Running partition tests on : gff
Starting test: CrossRefValidation
......................... gff passed test CrossRefValidation
Starting test: CheckSDRefDom
......................... gff passed test CheckSDRefDom

Running enterprise tests on : gff.pvt
Starting test: Intersite
Skipping site Default-First-Site-Name, this site is outside the scope

provided by the command line arguments provided.
......................... gff.pvt passed test Intersite
Starting test: FsmoCheck
GC Name: \\srv001.gff.pvt
Locator Flags: 0xe00001fc
Warning: Couldn't verify this server as a PDC using DsListRoles()
PDC Name: \\srv000.gff.pvt
Locator Flags: 0xe00001fd
Time Server Name: \\srv001.gff.pvt
Locator Flags: 0xe00001fc
Preferred Time Server Name: \\srv001.gff.pvt
Locator Flags: 0xe00001fc
KDC Name: \\srv001.gff.pvt
Locator Flags: 0xe00001fc
......................... gff.pvt passed test FsmoCheck
Test omitted by user request: DNS
Test omitted by user request: DNS


I have searched on google and I have been unable to find a resolution to the problem. If anyone knows anything I can try please let me know. Thanks!

 

[adcfaq]

looks like u have problem with your DC's SPN name.
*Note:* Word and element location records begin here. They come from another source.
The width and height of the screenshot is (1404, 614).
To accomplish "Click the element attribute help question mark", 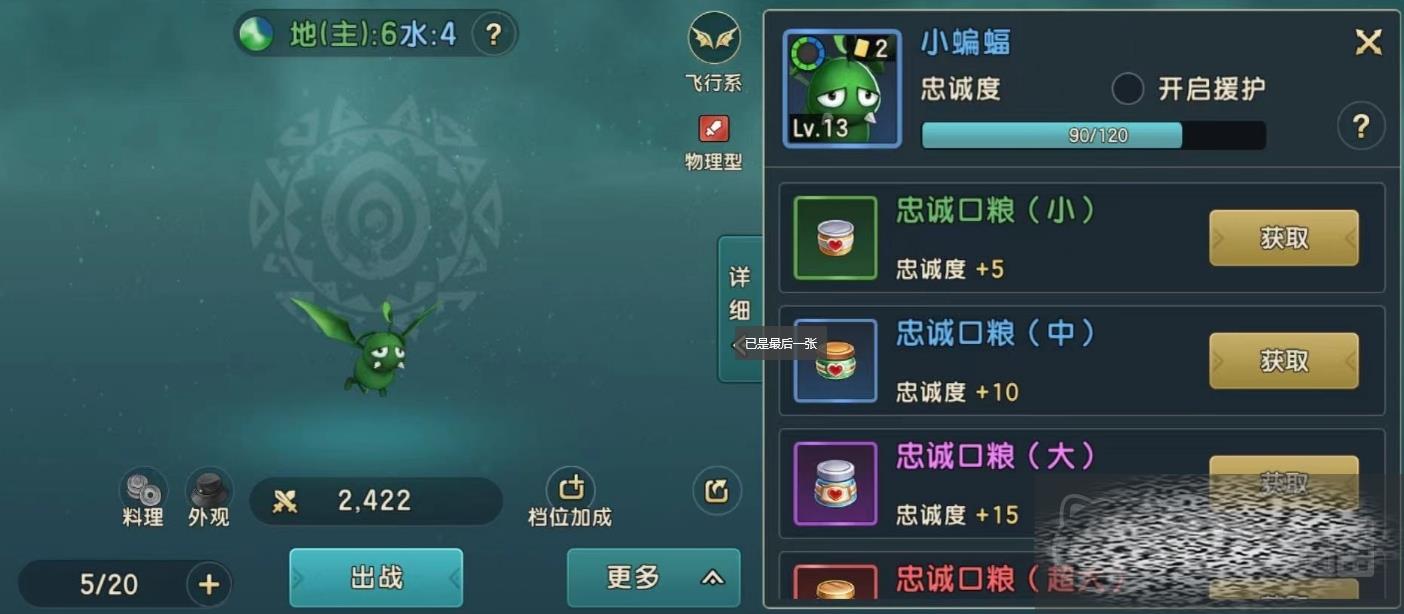I will click(x=493, y=35).
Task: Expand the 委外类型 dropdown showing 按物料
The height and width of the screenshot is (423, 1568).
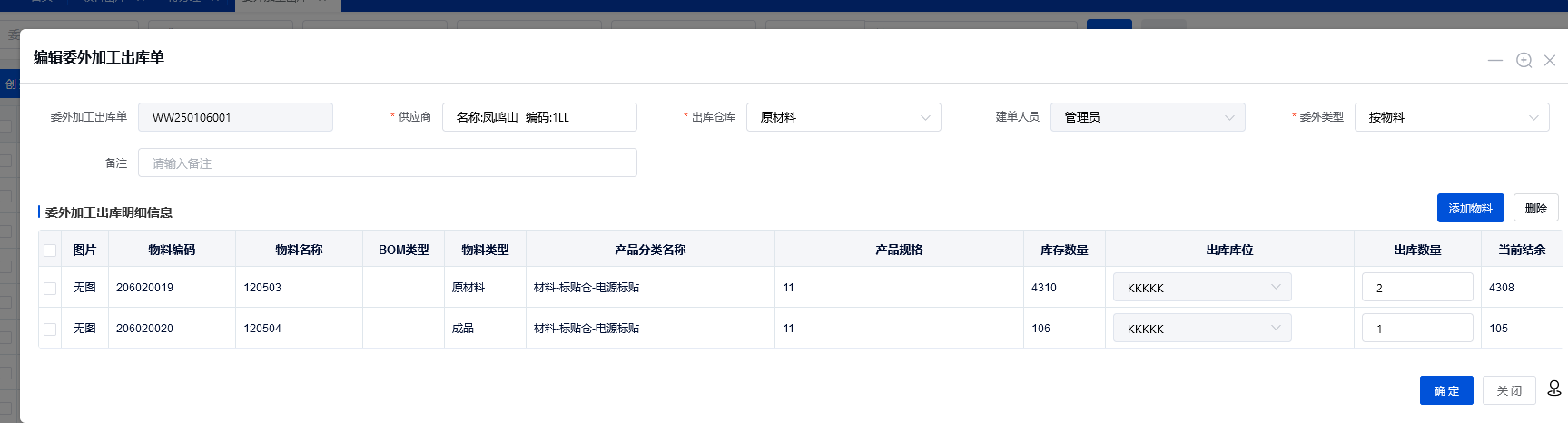Action: (x=1451, y=117)
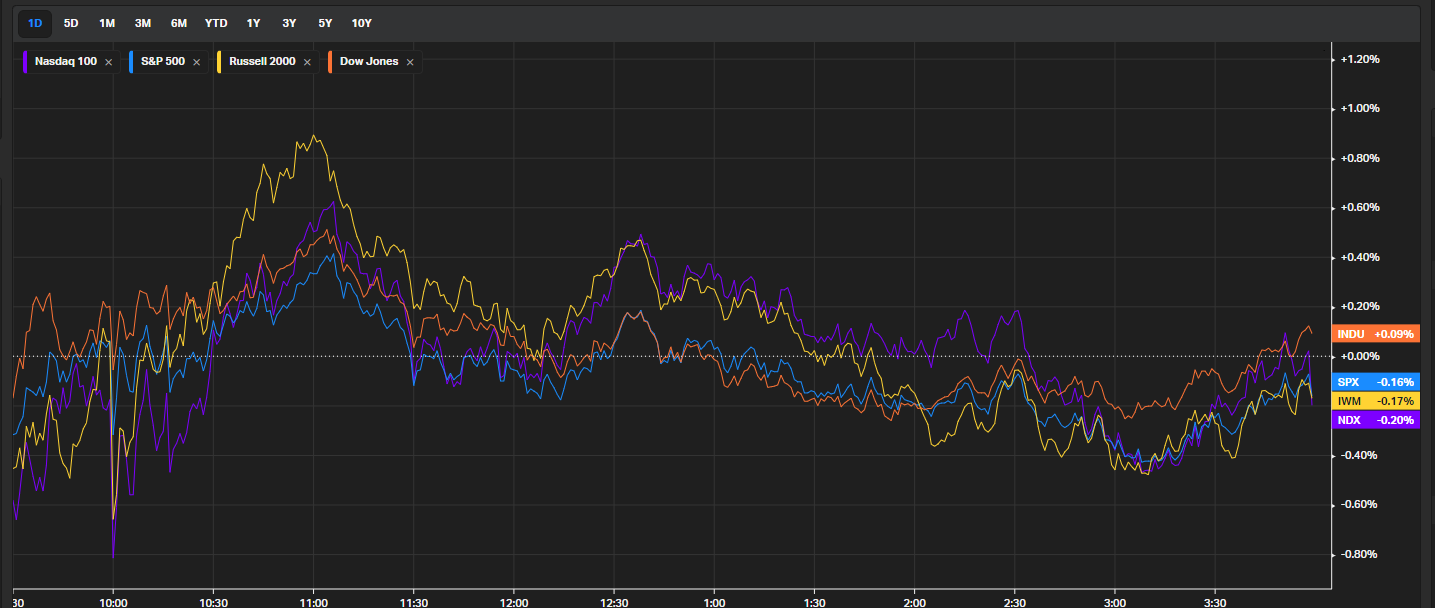Show the 10Y history range
Image resolution: width=1435 pixels, height=608 pixels.
[361, 22]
u can adsiedit.msc on the questioned DC, locate SPN mutilvalue entry, copy the entry to clipborad and edit the entry appending @domain.com in the end and paste back the original location, that might work.

in prior, backup ur DC.

------------------------------------
Directory Services/Exchange Consultant

 

[justindwatkins]

Where exactly will I find the SPN multivalue entry within ADSIEdit?

 

[adcfaq]

http://support.microsoft.com/default.aspx?scid=kb;EN-US;Q305971

------------------------------------
Directory Services/Exchange Consultant

 

[justindwatkins]

I ran the ldp.exe and followed the instructions in the article you sent me. Here is the output:

ldap_search_s(ld, "DC=gff,DC=pvt", 2, "serviceprincipalname=Host/srv000.gff.pvt", attrList, 0, &msg)
Result <0>: (null)
Matched DNs:
Getting 1 entries:
>> Dn: CN=SRV000,OU=Domain Controllers,DC=gff,DC=pvt
5> objectClass: top; person; organizationalPerson; user; computer;
1> cn: SRV000;
1> distinguishedName: CN=SRV000,OU=Domain Controllers,DC=gff,DC=pvt;
1> name: SRV000;
1> canonicalName: gff.pvt/Domain Controllers/SRV000;

The same thing came back for my other DC. It says it only found 1 entry. Do you have any other ideas? Thanks for helping me!

 

[adcfaq]

can u make a backup for the entry and append "@urdomain.com" in the entry value.

------------------------------------
Directory Services/Exchange Consultant

 

[justindwatkins]

What entry value would I append? Again thank you for your help!

 

[adcfaq]

the SPN valuse. it should be a mutil-value entrty, u may append "@domain.com" on one of value.

------------------------------------
Directory Services/Exchange Consultant

 

[justindwatkins]

http://support.microsoft.com/?id=898060

I contacted Microsoft and they sent me the patch from the article above. Apparently this is a known problem with SP1 in some cases.